The important problem here is not, as is the case for public goods, that of free riding but rather being able to create a critical mass of scientists. The club must be of a size large enough to generate both private and social gains.

The abstract reads
The non-rivalness of scientific knowledge has traditionally underpinned its status as a public good. In contrast we model science as a contribution game in which spillovers differentially benefit contributors over non-contributors. This turns the game of science from a prisoner's dilemma into a game of ‘pure coordination’, and from a ‘public good’ into a ‘contribution good’. It redirects attention from the ‘free riding’ problem to the ‘critical mass’ problem. The ‘contribution good’ specification suggests several areas for further research in the new economics of science and provides a modified analytical framework for approaching public policy.

Sunday, 12 April 2015

Just when you thought things couldn't get any worse in Venezuela ....

it looks like they have.

Andrew Rosati writes at Bloomberg Business
Venezuela, which already has the world’s fastest inflation rate at a reported 69 percent in December, could see that rate more than double this year as it struggles to respond to falling oil prices.

“We may end up this year with inflation at close to 200 percent,” Alberto Ades, co-head of global economics research at Bank of America, said in an interview on Bloomberg Surveillance Friday.
Annual inflation could rise to as much as 150 percent in 2015, and climb as high as 250 percent if the Central Bank included factors currently being omitted in the official statistics, he said.
But interestingly the inflation numbers have not been released so far this year.
The central bank, which typically releases inflation data each month, has yet to publish any information for this year.


“It’s a strictly a political decision,” Asdrubal Oliveros, director of the Caracas-based consultant Ecoanalitica, said Friday in an interview, referring to the data delays. “It’s not like they’ve stopped calculating inflation. The director of the Central Bank knows what the rate is.”
Not releasing the numbers is not a good look. It does suggest that they are bad and the government doesn't want people to know just how bad.

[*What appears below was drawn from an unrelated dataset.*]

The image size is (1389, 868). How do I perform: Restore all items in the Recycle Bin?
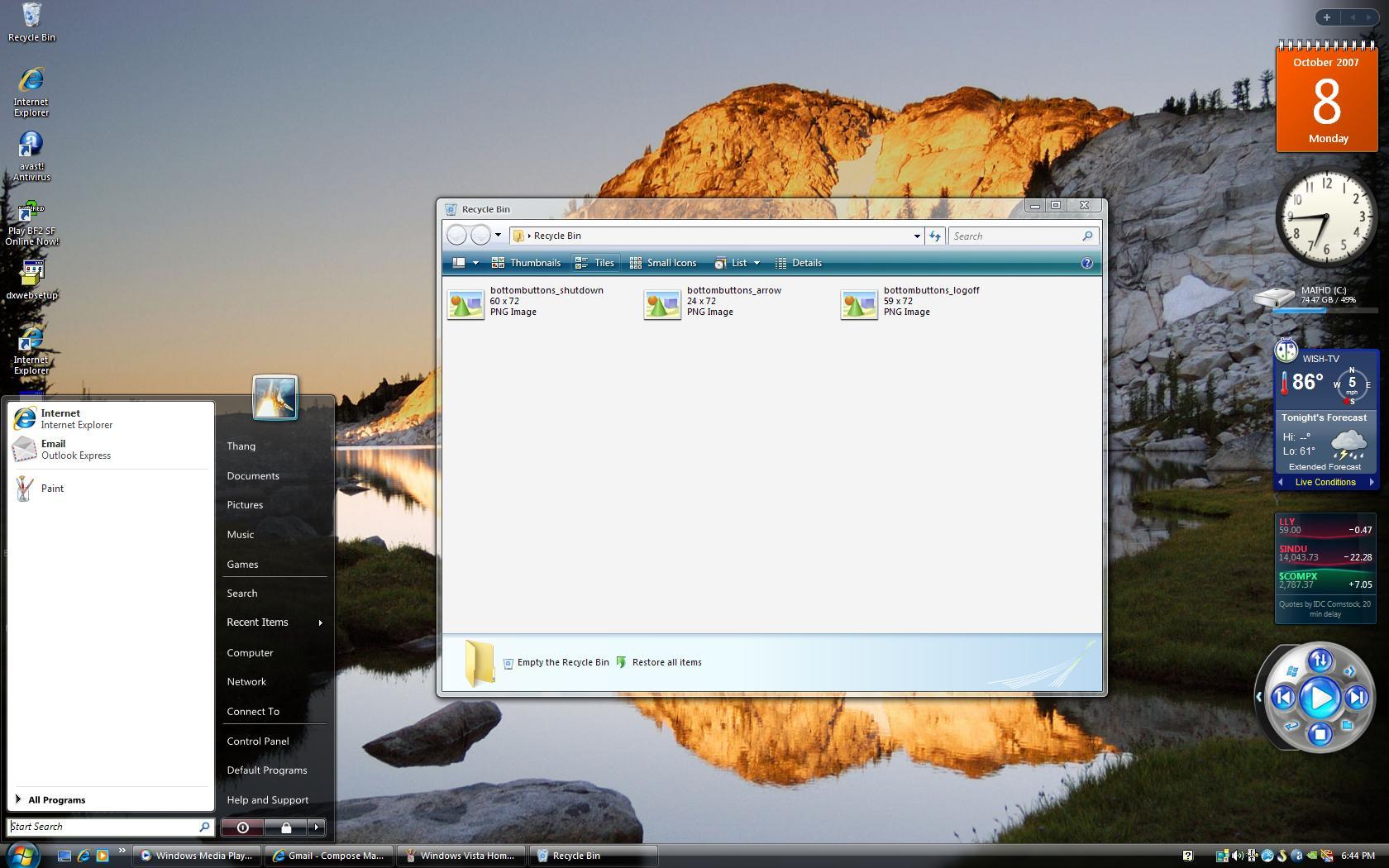click(666, 662)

Part of the problem is that Venezuela relies on oil for the vast majority of its foreign-exchange earnings and the price of oil is dropping. Its almost half of what it was last year.
Venezuela has received an average $45.21 a barrel for its exports so far this year compared with $88.42 in 2014, according to the oil ministry. The nation relies on oil for about 95 percent of its foreign-currency earnings.
Loss of foreign exchange means that imports have to be cut.
Venezuela has responded to falling oil prices by reducing imports, which dropped 18 percent in January compared with the same month last year, BofA Merrill Lynch Global Research said in a report on April 7.

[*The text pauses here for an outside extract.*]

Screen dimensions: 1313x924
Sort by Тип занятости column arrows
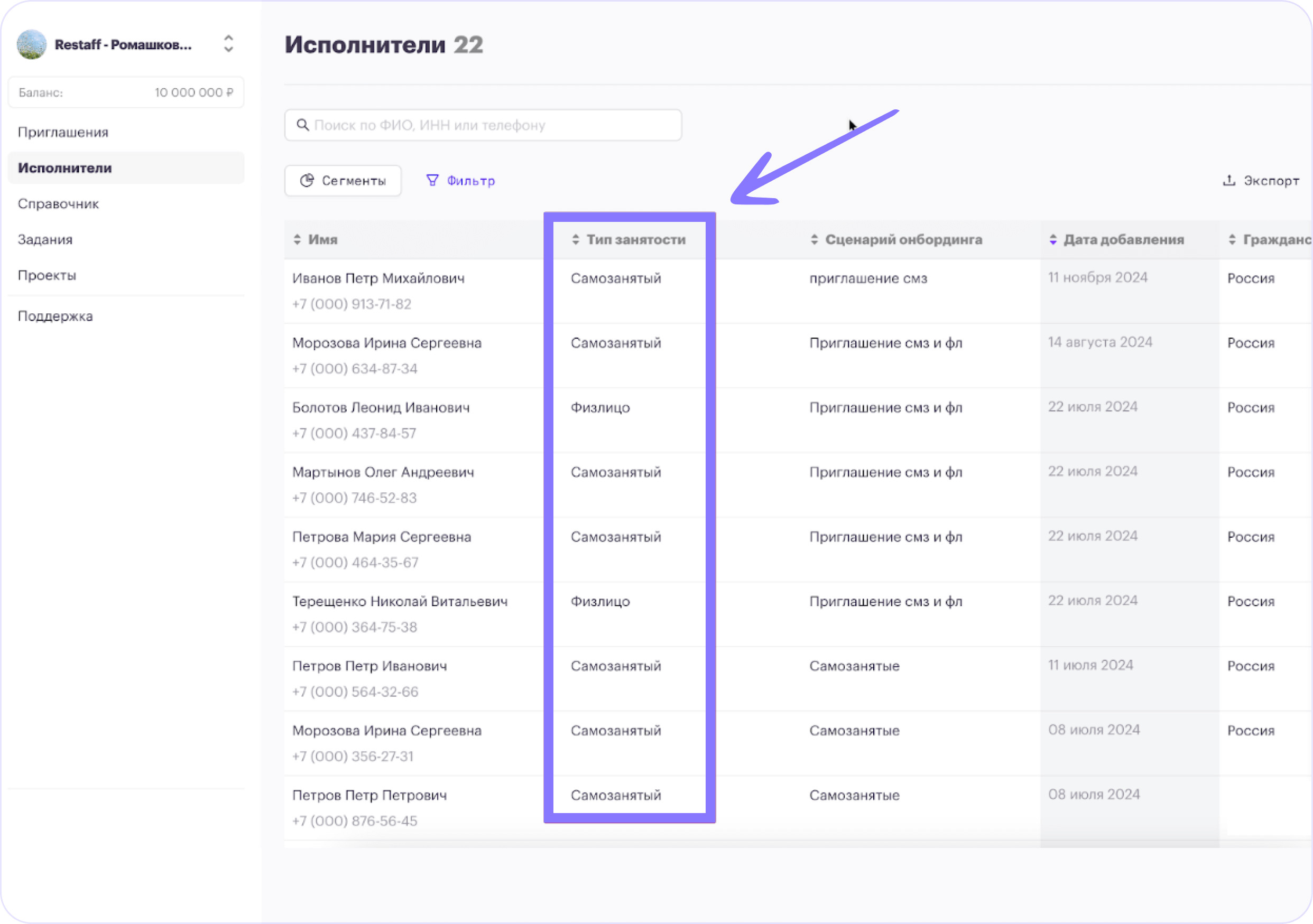coord(575,239)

“The Maduro administration is in the midst of undertaking one of the largest import adjustments in Venezuelan history,” the bank said, adding that many of the country’s economic problems are “to a large extent self-inflicted.”
and the economy is suffering,
He [Alberto Ades] forecast the economy would shrink 4 percent. “Venezuela is in a dire crisis.”

The 50 percent drop in oil prices in the past year has buffeted Venezuela’s economy and forced it to reduce imports, exacerbating shortages of everything from shampoo to beef. On the black market, the bolivar has weakened 74 percent in the past year to about 257 bolivars per dollar, compared with the official rate of 6.3 for priority imports.
Are we watching an economy implode simply because of its government's policies?